**Task**
Copy out exactly the lines from the one containing "The width and height of the screenshot is (779, 1024)." through the end of the records, and no pictures.

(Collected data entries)
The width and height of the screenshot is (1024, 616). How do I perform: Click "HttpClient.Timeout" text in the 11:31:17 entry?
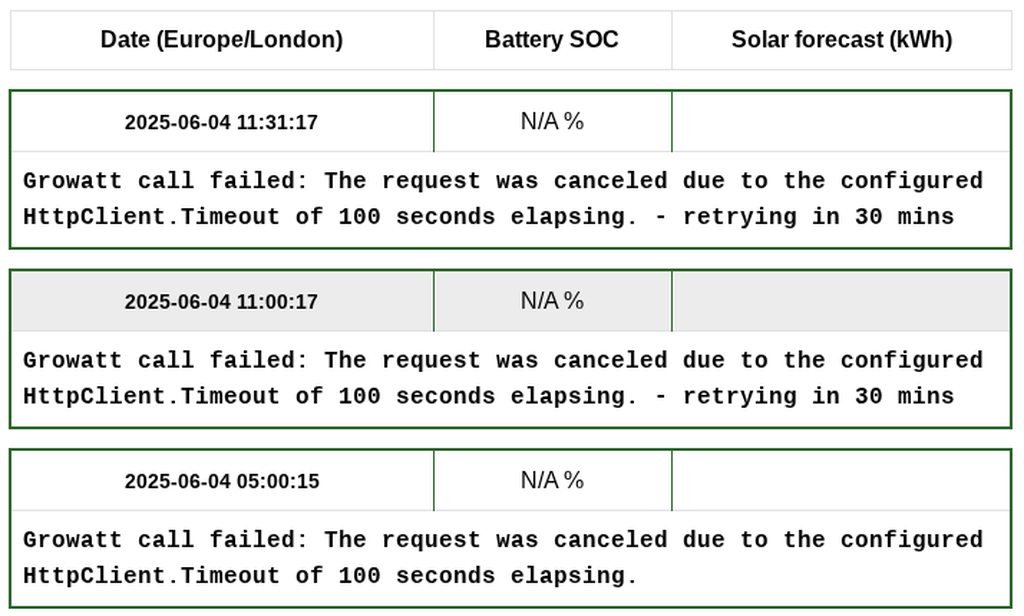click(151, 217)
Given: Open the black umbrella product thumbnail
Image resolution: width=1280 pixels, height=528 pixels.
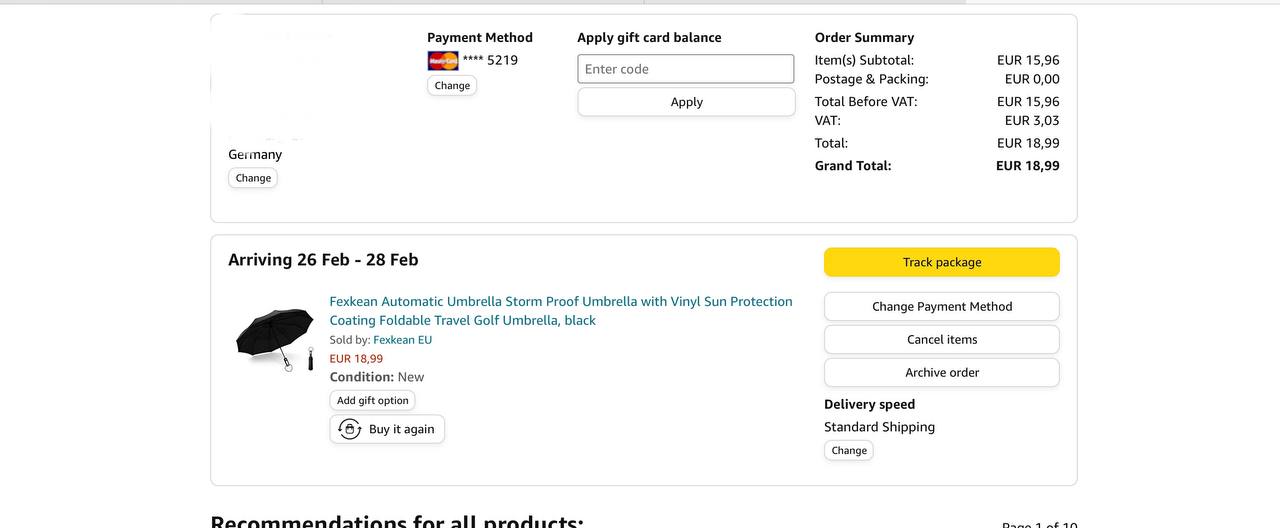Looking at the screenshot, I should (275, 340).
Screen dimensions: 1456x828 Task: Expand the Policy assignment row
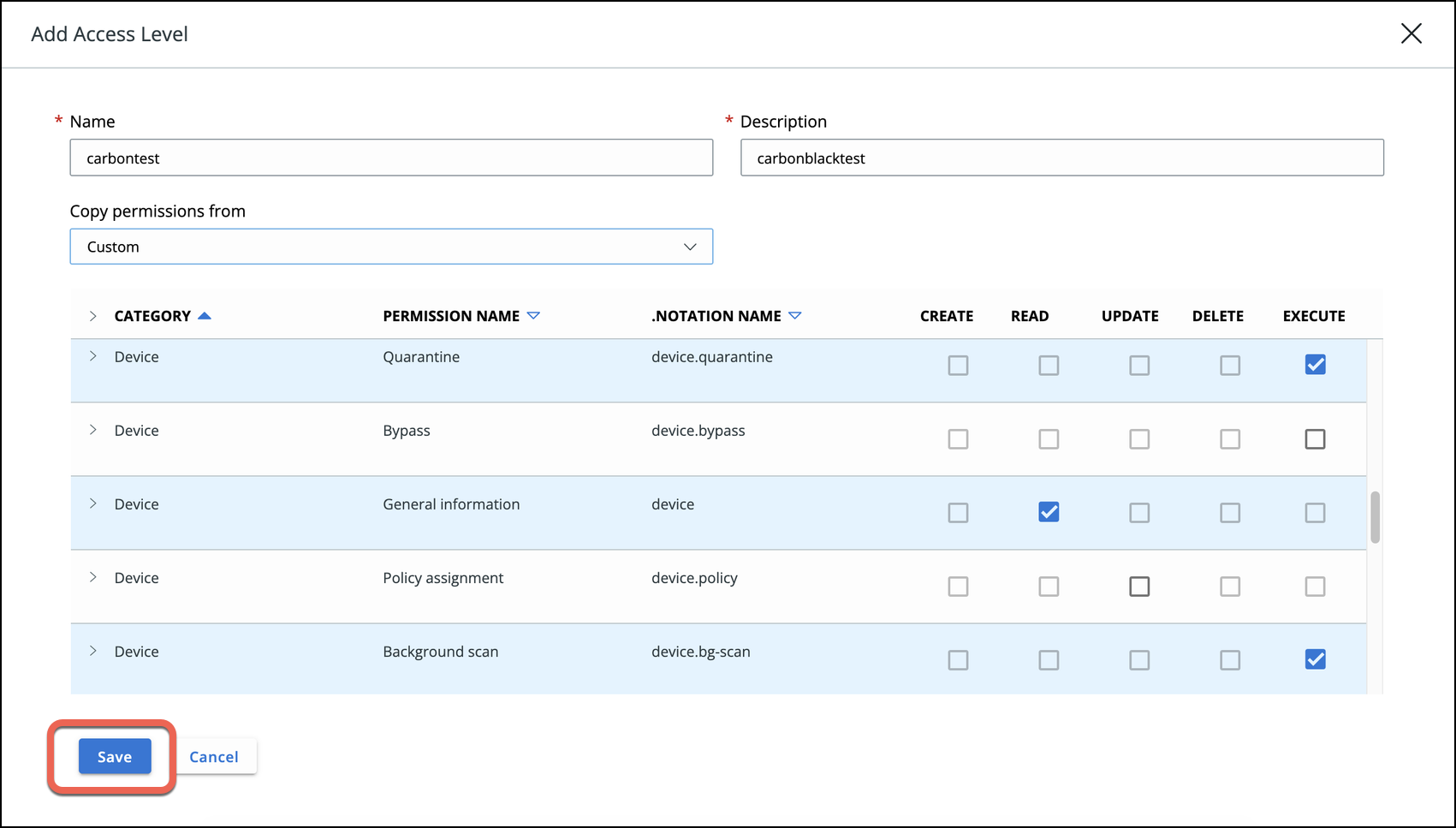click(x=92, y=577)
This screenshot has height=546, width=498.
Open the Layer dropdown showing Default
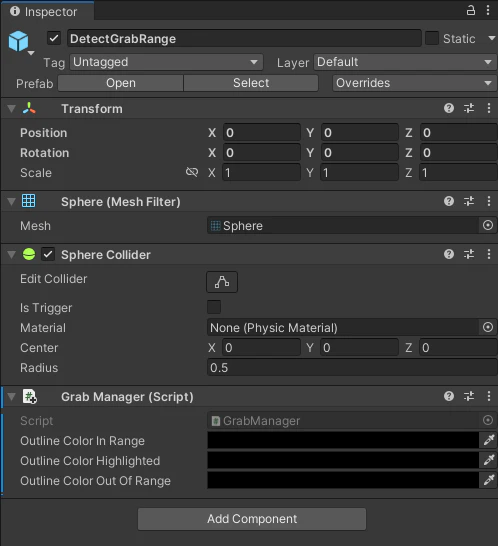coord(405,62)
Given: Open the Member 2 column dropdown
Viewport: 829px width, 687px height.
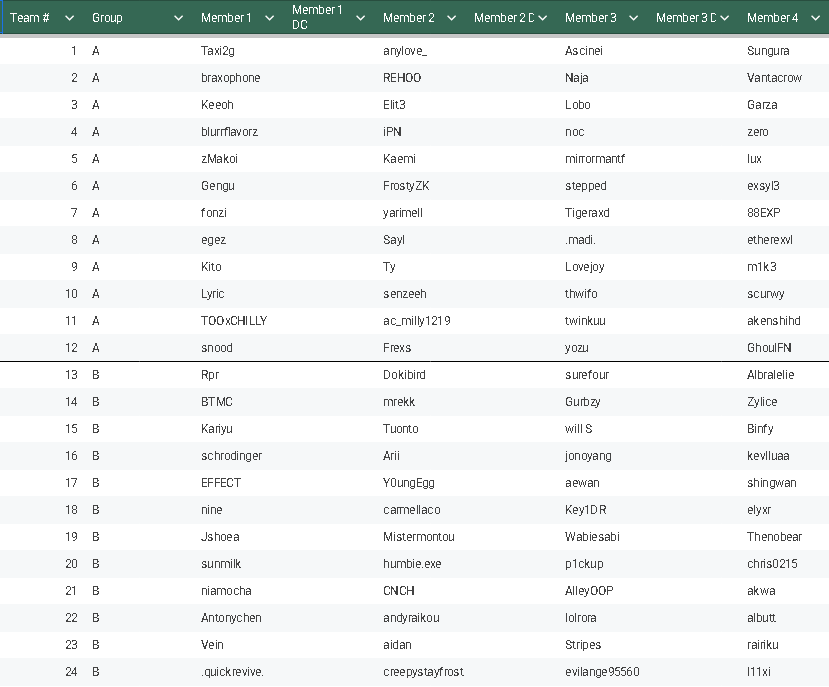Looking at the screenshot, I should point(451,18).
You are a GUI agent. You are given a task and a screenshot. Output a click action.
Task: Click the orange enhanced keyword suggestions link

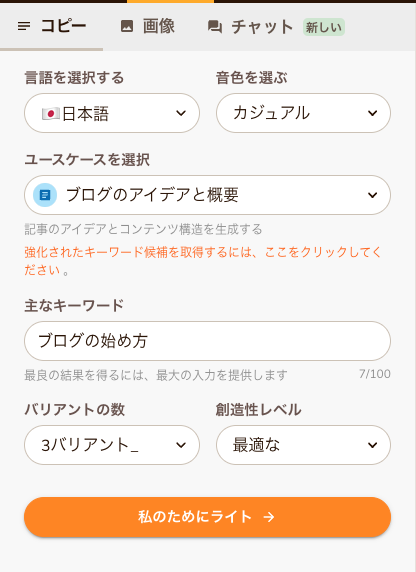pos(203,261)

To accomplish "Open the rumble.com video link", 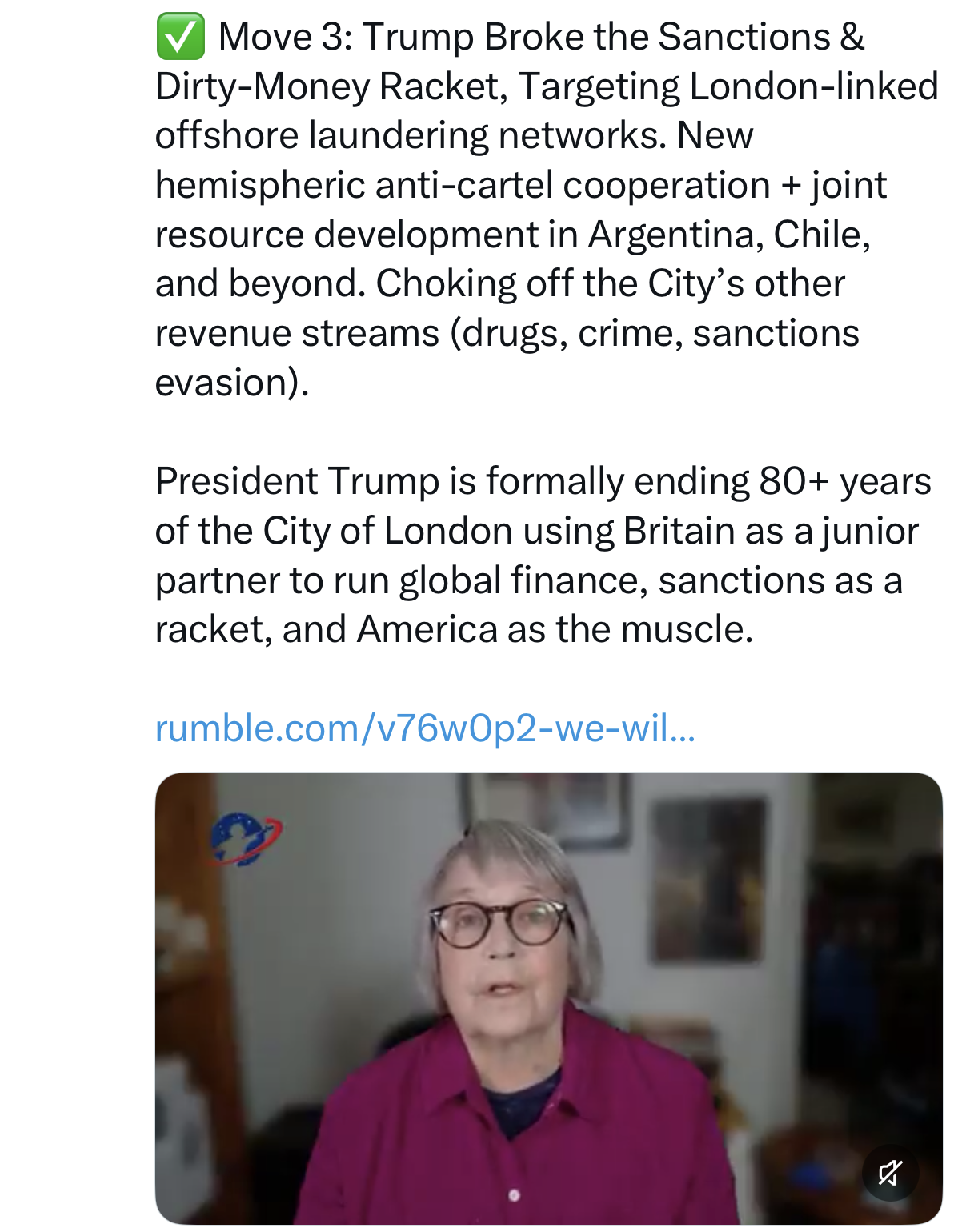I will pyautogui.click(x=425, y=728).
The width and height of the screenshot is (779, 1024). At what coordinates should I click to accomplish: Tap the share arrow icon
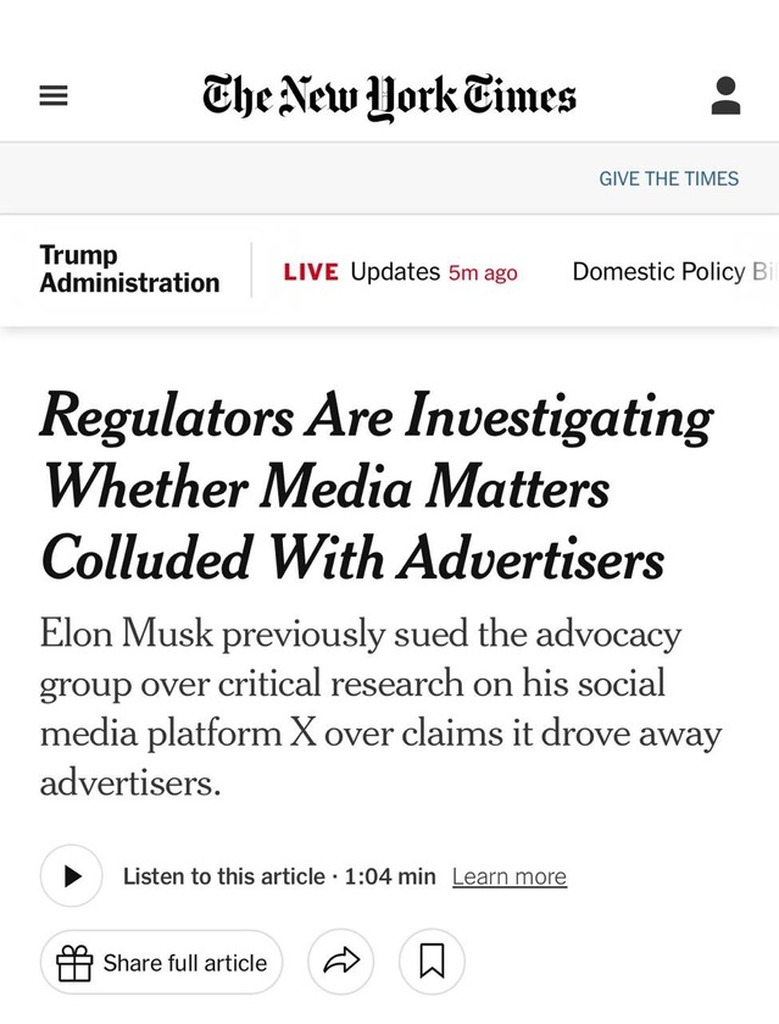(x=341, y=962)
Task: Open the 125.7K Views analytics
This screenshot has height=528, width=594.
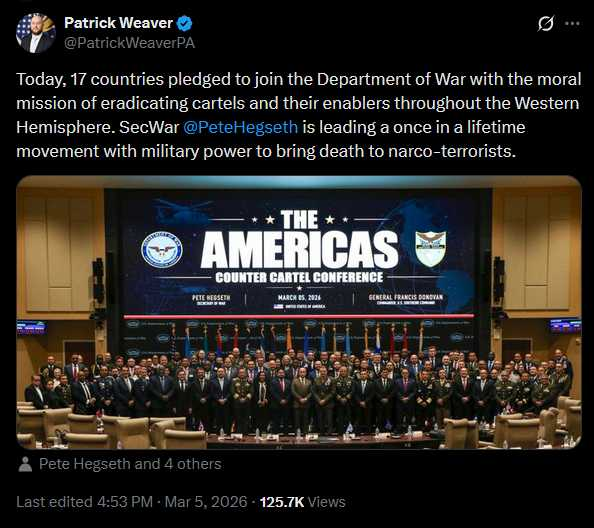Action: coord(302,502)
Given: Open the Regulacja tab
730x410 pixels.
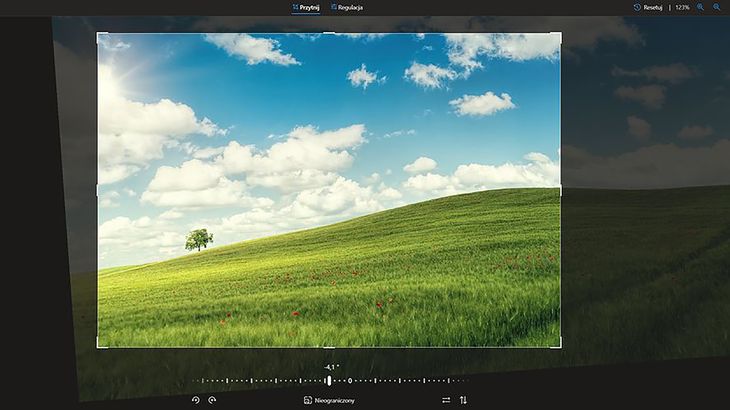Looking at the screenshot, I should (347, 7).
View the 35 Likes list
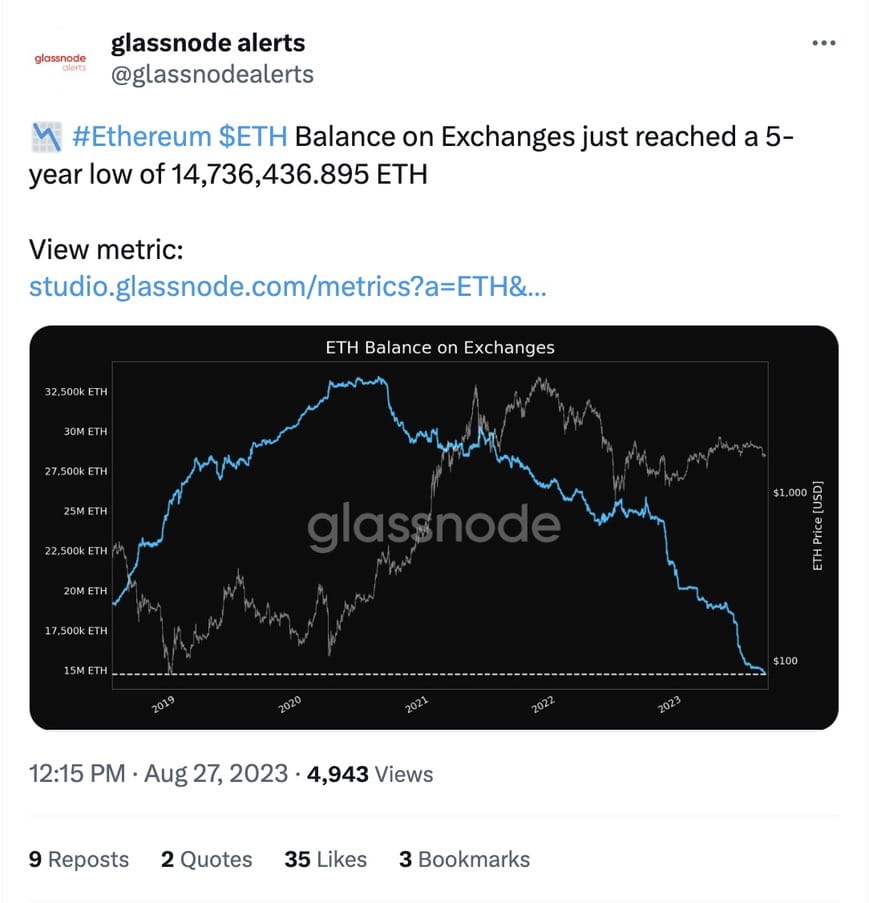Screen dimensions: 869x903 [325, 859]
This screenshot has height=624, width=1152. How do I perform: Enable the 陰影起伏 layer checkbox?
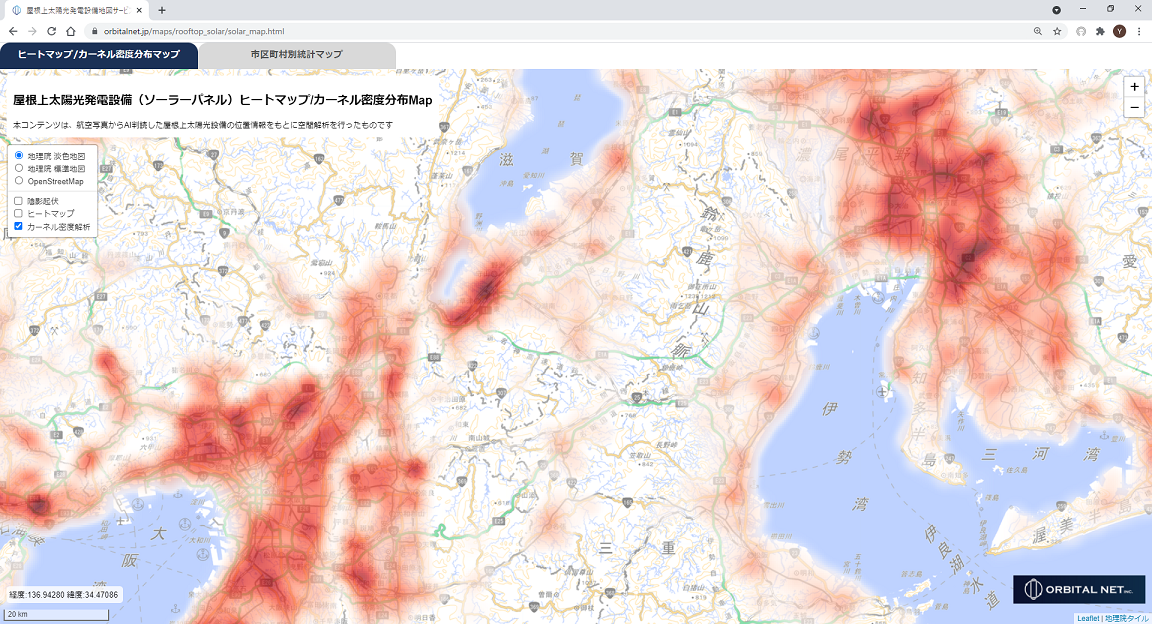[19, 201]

**Answer box**
The width and height of the screenshot is (779, 1024). At what coordinates should I click to accomplish: Tap the share arrow icon
(x=341, y=962)
Task: Open the 125.7K Views analytics
This screenshot has height=528, width=594.
Action: coord(302,502)
Given: Open the Regulacja tab
730x410 pixels.
Looking at the screenshot, I should (347, 7).
View the 35 Likes list
Screen dimensions: 869x903 [325, 859]
This screenshot has height=624, width=1152. How do I perform: Enable the 陰影起伏 layer checkbox?
[19, 201]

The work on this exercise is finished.